Saved entries
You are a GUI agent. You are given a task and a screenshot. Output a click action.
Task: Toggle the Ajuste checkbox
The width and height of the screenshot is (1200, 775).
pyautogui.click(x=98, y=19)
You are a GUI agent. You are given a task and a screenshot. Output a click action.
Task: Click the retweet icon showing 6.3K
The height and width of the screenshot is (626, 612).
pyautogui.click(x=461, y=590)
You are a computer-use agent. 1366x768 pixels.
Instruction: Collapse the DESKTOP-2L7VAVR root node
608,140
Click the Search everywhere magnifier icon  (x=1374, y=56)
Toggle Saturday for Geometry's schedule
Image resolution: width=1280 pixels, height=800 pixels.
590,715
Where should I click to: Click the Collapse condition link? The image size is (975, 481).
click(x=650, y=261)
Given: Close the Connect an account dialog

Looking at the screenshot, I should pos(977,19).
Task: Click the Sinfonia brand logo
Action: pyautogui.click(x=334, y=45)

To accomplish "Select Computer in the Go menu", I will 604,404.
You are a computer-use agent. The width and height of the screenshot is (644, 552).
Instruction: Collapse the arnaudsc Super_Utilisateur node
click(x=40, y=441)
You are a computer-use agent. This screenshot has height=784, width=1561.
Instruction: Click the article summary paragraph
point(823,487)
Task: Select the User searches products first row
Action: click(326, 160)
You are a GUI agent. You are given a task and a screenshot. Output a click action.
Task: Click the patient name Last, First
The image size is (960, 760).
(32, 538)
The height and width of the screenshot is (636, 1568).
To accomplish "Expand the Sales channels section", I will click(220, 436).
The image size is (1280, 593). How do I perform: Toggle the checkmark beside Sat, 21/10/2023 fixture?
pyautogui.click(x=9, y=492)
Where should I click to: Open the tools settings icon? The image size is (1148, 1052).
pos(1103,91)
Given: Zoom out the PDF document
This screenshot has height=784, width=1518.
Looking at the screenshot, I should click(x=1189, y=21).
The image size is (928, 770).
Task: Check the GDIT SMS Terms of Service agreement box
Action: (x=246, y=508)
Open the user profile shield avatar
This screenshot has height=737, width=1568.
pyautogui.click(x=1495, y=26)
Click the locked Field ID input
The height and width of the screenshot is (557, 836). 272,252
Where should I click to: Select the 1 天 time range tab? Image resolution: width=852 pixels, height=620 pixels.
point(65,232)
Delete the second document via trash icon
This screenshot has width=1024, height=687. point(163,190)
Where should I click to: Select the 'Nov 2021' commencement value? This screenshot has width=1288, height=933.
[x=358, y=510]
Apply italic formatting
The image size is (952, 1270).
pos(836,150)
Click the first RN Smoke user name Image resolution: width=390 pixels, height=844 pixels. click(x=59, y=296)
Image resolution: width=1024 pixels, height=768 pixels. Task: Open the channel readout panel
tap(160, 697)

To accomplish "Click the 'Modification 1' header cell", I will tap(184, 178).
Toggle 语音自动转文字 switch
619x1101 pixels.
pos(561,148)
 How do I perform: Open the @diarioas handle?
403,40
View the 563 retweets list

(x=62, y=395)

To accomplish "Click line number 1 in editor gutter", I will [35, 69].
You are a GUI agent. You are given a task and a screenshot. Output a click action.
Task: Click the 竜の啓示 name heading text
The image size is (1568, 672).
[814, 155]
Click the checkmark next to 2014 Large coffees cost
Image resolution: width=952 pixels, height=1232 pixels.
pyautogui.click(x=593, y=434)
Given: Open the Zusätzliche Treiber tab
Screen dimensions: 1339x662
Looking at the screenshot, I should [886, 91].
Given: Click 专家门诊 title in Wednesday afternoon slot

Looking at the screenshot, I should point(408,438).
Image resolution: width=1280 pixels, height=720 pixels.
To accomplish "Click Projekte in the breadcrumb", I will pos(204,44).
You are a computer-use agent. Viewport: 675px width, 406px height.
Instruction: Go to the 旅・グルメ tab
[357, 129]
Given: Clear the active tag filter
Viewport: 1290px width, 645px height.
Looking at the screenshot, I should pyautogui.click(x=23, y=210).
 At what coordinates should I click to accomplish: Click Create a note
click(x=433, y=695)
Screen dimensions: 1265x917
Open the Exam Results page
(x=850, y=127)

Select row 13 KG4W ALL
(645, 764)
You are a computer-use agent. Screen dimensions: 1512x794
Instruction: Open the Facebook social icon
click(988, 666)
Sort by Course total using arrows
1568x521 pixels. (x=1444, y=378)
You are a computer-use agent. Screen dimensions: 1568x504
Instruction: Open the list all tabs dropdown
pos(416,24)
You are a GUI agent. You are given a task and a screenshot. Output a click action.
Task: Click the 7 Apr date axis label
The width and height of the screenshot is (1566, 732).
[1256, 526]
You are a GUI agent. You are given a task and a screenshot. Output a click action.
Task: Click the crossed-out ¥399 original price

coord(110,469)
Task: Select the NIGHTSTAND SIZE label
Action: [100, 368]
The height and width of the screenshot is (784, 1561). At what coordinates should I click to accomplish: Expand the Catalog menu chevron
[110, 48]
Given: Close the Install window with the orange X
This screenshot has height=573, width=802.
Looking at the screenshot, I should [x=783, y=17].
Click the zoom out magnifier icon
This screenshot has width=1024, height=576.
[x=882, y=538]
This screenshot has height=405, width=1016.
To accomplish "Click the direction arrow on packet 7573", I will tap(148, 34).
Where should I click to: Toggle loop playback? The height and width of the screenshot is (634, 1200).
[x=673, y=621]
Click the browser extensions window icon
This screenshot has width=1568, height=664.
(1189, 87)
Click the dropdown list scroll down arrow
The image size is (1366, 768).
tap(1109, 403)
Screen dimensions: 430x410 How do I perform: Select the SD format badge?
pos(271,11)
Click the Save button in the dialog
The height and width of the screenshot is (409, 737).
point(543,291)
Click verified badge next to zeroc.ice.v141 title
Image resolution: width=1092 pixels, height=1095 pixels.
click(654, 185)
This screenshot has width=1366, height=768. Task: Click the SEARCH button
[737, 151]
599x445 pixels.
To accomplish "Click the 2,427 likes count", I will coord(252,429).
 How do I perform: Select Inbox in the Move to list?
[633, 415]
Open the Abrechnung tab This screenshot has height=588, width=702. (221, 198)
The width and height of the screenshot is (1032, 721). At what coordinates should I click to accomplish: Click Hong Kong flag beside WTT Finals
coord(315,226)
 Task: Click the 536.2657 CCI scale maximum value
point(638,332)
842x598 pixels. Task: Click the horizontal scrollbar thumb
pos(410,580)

- ACTIVITY -
Go through the records above and copy each one exactly.

- TASK RESULT -
You are a GUI agent. You are given a task and a screenshot. Output a click action.
Task: Toggle the Ajuste checkbox
The width and height of the screenshot is (1200, 775).
pyautogui.click(x=98, y=19)
You are a GUI agent. You are given a task and a screenshot. Output a click action.
Task: Click the retweet icon showing 6.3K
The height and width of the screenshot is (626, 612).
pyautogui.click(x=461, y=590)
You are a computer-use agent. 1366x768 pixels.
Instruction: Collapse the DESKTOP-2L7VAVR root node
608,140
Click the Search everywhere magnifier icon  (x=1374, y=56)
Toggle Saturday for Geometry's schedule
Image resolution: width=1280 pixels, height=800 pixels.
590,715
Where should I click to: Click the Collapse condition link? The image size is (975, 481).
click(x=650, y=261)
Given: Close the Connect an account dialog

Looking at the screenshot, I should pos(977,19).
Task: Click the Sinfonia brand logo
Action: pyautogui.click(x=334, y=45)

To accomplish "Select Computer in the Go menu", I will 604,404.
You are a computer-use agent. The width and height of the screenshot is (644, 552).
Instruction: Collapse the arnaudsc Super_Utilisateur node
click(x=40, y=441)
You are a computer-use agent. This screenshot has height=784, width=1561.
Instruction: Click the article summary paragraph
point(823,487)
Task: Select the User searches products first row
Action: click(326, 160)
You are a GUI agent. You are given a task and a screenshot. Output a click action.
Task: Click the patient name Last, First
The image size is (960, 760).
(32, 538)
The height and width of the screenshot is (636, 1568).
To accomplish "Expand the Sales channels section", I will click(220, 436).
The image size is (1280, 593). How do I perform: Toggle the checkmark beside Sat, 21/10/2023 fixture?
pyautogui.click(x=9, y=492)
Where should I click to: Open the tools settings icon? The image size is (1148, 1052).
pos(1103,91)
Given: Zoom out the PDF document
This screenshot has height=784, width=1518.
Looking at the screenshot, I should click(x=1189, y=21).
The image size is (928, 770).
Task: Check the GDIT SMS Terms of Service agreement box
Action: (x=246, y=508)
Open the user profile shield avatar
This screenshot has height=737, width=1568.
pyautogui.click(x=1495, y=26)
Click the locked Field ID input
The height and width of the screenshot is (557, 836). 272,252
Where should I click to: Select the 1 天 time range tab? Image resolution: width=852 pixels, height=620 pixels.
point(65,232)
Delete the second document via trash icon
This screenshot has width=1024, height=687. point(163,190)
Where should I click to: Select the 'Nov 2021' commencement value? This screenshot has width=1288, height=933.
[x=358, y=510]
Apply italic formatting
The image size is (952, 1270).
pos(836,150)
Click the first RN Smoke user name Image resolution: width=390 pixels, height=844 pixels. click(x=59, y=296)
Image resolution: width=1024 pixels, height=768 pixels. Task: Open the channel readout panel
tap(160, 697)

To accomplish "Click the 'Modification 1' header cell", I will tap(184, 178).
Toggle 语音自动转文字 switch
619x1101 pixels.
pos(561,148)
 How do I perform: Open the @diarioas handle?
403,40
View the 563 retweets list

(x=62, y=395)

To accomplish "Click line number 1 in editor gutter", I will [35, 69].
You are a GUI agent. You are given a task and a screenshot. Output a click action.
Task: Click the 竜の啓示 name heading text
The image size is (1568, 672).
[814, 155]
Click the checkmark next to 2014 Large coffees cost
Image resolution: width=952 pixels, height=1232 pixels.
pyautogui.click(x=593, y=434)
Given: Open the Zusätzliche Treiber tab
Screen dimensions: 1339x662
Looking at the screenshot, I should [886, 91].
Given: Click 专家门诊 title in Wednesday afternoon slot

Looking at the screenshot, I should point(408,438).
Image resolution: width=1280 pixels, height=720 pixels.
To accomplish "Click Projekte in the breadcrumb", I will pos(204,44).
You are a computer-use agent. Viewport: 675px width, 406px height.
Instruction: Go to the 旅・グルメ tab
[357, 129]
Given: Clear the active tag filter
Viewport: 1290px width, 645px height.
Looking at the screenshot, I should pyautogui.click(x=23, y=210).
 At what coordinates should I click to accomplish: Click Create a note
click(x=433, y=695)
Screen dimensions: 1265x917
Open the Exam Results page
(x=850, y=127)

Select row 13 KG4W ALL
(645, 764)
You are a computer-use agent. Screen dimensions: 1512x794
Instruction: Open the Facebook social icon
click(988, 666)
Sort by Course total using arrows
1568x521 pixels. (x=1444, y=378)
You are a computer-use agent. Screen dimensions: 1568x504
Instruction: Open the list all tabs dropdown
pos(416,24)
You are a GUI agent. You are given a task and a screenshot. Output a click action.
Task: Click the 7 Apr date axis label
The width and height of the screenshot is (1566, 732).
[1256, 526]
You are a GUI agent. You are given a task and a screenshot. Output a click action.
Task: Click the crossed-out ¥399 original price

coord(110,469)
Task: Select the NIGHTSTAND SIZE label
Action: [100, 368]
The height and width of the screenshot is (784, 1561). At what coordinates should I click to accomplish: Expand the Catalog menu chevron
[110, 48]
Given: Close the Install window with the orange X
This screenshot has height=573, width=802.
Looking at the screenshot, I should [x=783, y=17].
Click the zoom out magnifier icon
This screenshot has width=1024, height=576.
[x=882, y=538]
This screenshot has height=405, width=1016.
To accomplish "Click the direction arrow on packet 7573", I will tap(148, 34).
Where should I click to: Toggle loop playback? The height and width of the screenshot is (634, 1200).
[x=673, y=621]
Click the browser extensions window icon
This screenshot has width=1568, height=664.
(1189, 87)
Click the dropdown list scroll down arrow
The image size is (1366, 768).
tap(1109, 403)
Screen dimensions: 430x410 How do I perform: Select the SD format badge?
pos(271,11)
Click the Save button in the dialog
The height and width of the screenshot is (409, 737).
point(543,291)
Click verified badge next to zeroc.ice.v141 title
Image resolution: width=1092 pixels, height=1095 pixels.
click(654, 185)
This screenshot has width=1366, height=768. Task: Click the SEARCH button
[737, 151]
599x445 pixels.
To accomplish "Click the 2,427 likes count", I will coord(252,429).
 How do I perform: Select Inbox in the Move to list?
[633, 415]
Open the Abrechnung tab This screenshot has height=588, width=702. (221, 198)
The width and height of the screenshot is (1032, 721). At what coordinates should I click to accomplish: Click Hong Kong flag beside WTT Finals
coord(315,226)
 Task: Click the 536.2657 CCI scale maximum value
point(638,332)
842x598 pixels. Task: Click the horizontal scrollbar thumb
pos(410,580)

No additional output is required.